Teaming with big data solutions company Kaggle, Intel hopes that at least some of the millions of rabid March Madness fans will turn to a new approach to filling out their brackets. The March Machine Learning Mania competition is open to all comers and runs through March 19th. Currently there are 150 teams entered in the first stage of the competition, which is using the results of last five years’ tournaments to build predictive models. The first stage is optional (but obvious to data scientists important) and began in January. The money ($15k) comes with the winner of the second stage where predictive analytics are used to forecast the outcome of this year’s tournament.
“It is very important for us to use sports and to show them that with the capabilities of … technologies and tools, they can do things in a different way,” Davis said. “We’re using sports as the platform to get people learning about the capabilities of big data.” Kaggle’s (Will) Cukierski said using sports makes sense. “People love to play with sports data, and are usually willing to put up with statistics if it deals with sports.”
Now why didn’t I think of that?
I have enrolled in a MOOC on Coursera, Duke University’s Data Analysis and Statistical Inference. I’m having to learn a new (to me) programming language, R, that is frequently used in data analysis. I had forgotten what learning a coding language was like. It’s fun and is allowing me to build some new synapses, of which I am in dire need 🙂
I clicked once too many times and did it: I linked myself to “gangsta” and I don’t know how to unlink. It all started innocently enough; I was reading my Twitter feed when I noticed one of my friends made an interesting tweet about the Sherman (think Seattle Seahawks v 49ers last Sunday) flap. The tweet pointed out that Sherman was not a stereotypical “dumb” football player; rather he was very intelligent, having graduated from Stanford, which is no slouch of a college. She said he was articulate and could speak “gangsta” as well as “Stanford.” For some reason, that got me thinking about the current sagging pants style adopted by many teens and young men.

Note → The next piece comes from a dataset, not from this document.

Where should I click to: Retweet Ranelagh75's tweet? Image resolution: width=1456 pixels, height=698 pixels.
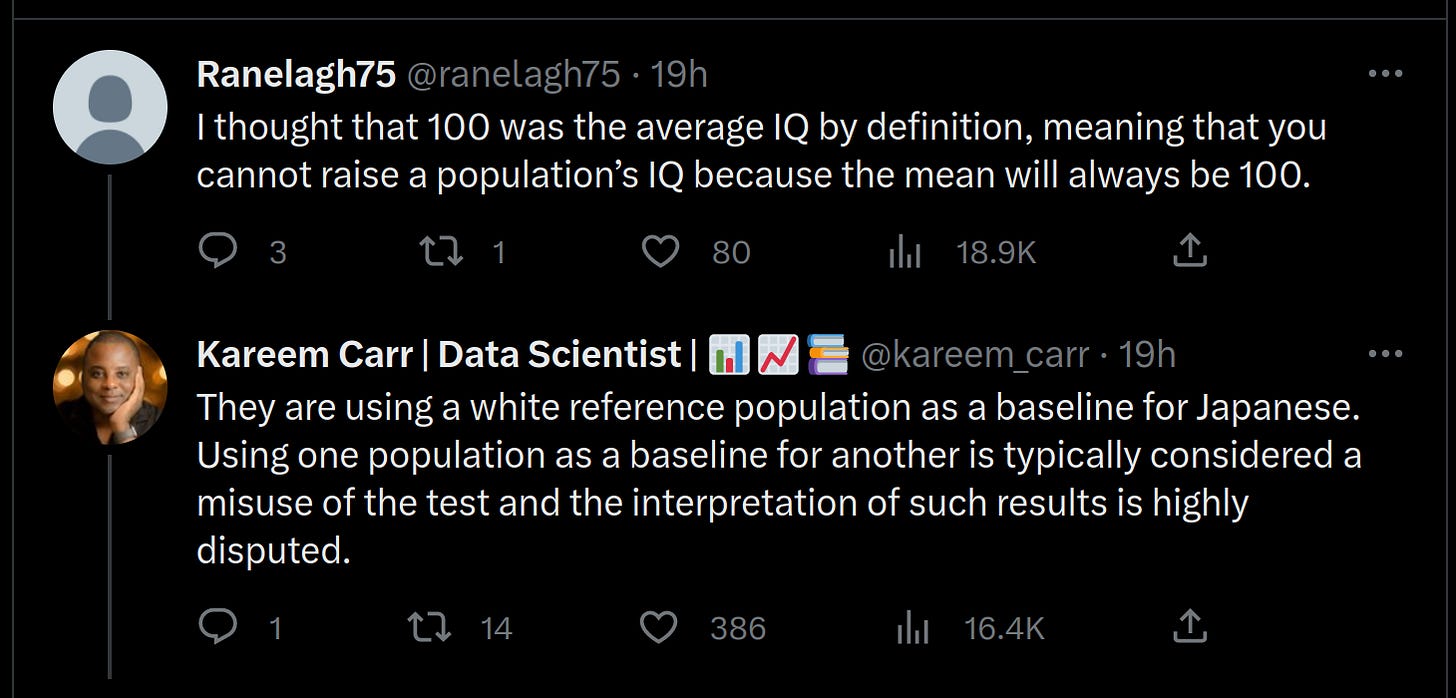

I knew there was a name for that style, but I couldn’t place it and wondered if “gangsta” would mean a new, less sagging style would be adopted. So I did my normal Google search for “gangsta” & “belts” (mistake 1 – not setting Google privacy properly) and a link to Amazon popped up top. Before my brain could be engaged, I clicked on the Amazon link and found myself looking at a “Gangsta-style” belt. Then it dawned 🙂 on me that Amazon had opened my account given that “Hello Dawn” was there on the screen. So now I expect to be showered with “gangsta” ads where ever I go on the web. Does anyone know how to scrub my digital footprint? 🙁